The speed and convenience of messaging has given rise to a multitude of messaging and transport protocols for supporting different types of data and messaging. Messaging and transport protocols are used to define standards by which content is communicated and processed. For example, a message protocol used by financial companies and institutions may define a specific data structure for effective storage and representation of stock prices and market data. In another example, a transport protocol may classify interactions into one or more predefined categories so that communications may be standardized between a receiving device and a sending device. As such, applications and other programs that receive data from various sources must be specifically configured to process and understand a data transmission formatted according to a particular messaging protocol.
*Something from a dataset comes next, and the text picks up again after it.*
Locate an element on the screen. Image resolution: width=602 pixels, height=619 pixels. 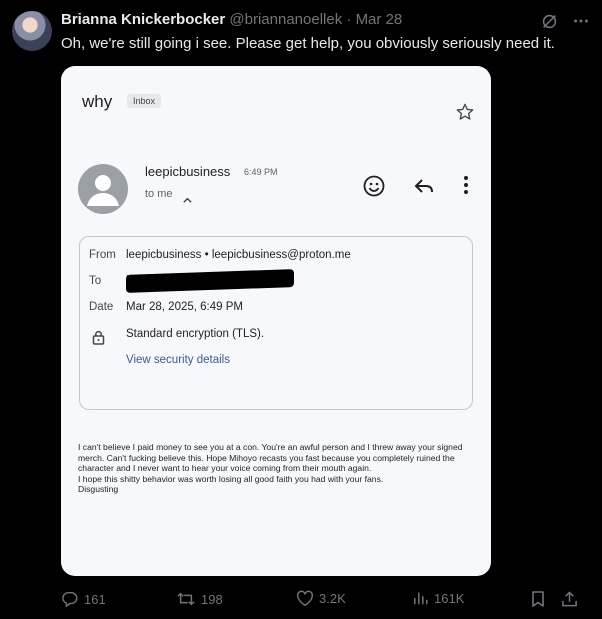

As can be imagined, an application may be required to possess several functions and/or programs so that the application may handle communications and data from multiple sources, wherein each source uses different transport and/or messaging protocols.
Further, in many instances, requested data and/or content might not translate or convert easily (or at all) into a format specified by a messaging or transport protocol. Thus, some portions of the data and/or content may be excluded from the message transmission so that the transmission may conform to the messaging and/or transport specifications. Specifically, some transport protocols might only accept certain types and/or formats of content. In financial transaction systems, for example, a messaging protocol might only define two fields for a message structure, stock symbol and stock price. Thus, a consumer company and/or user might not be able to also convey transaction volume data in a message using such a messaging protocol.
For the foregoing reasons, an extensible messaging model for handling a variety of data types and formats is needed.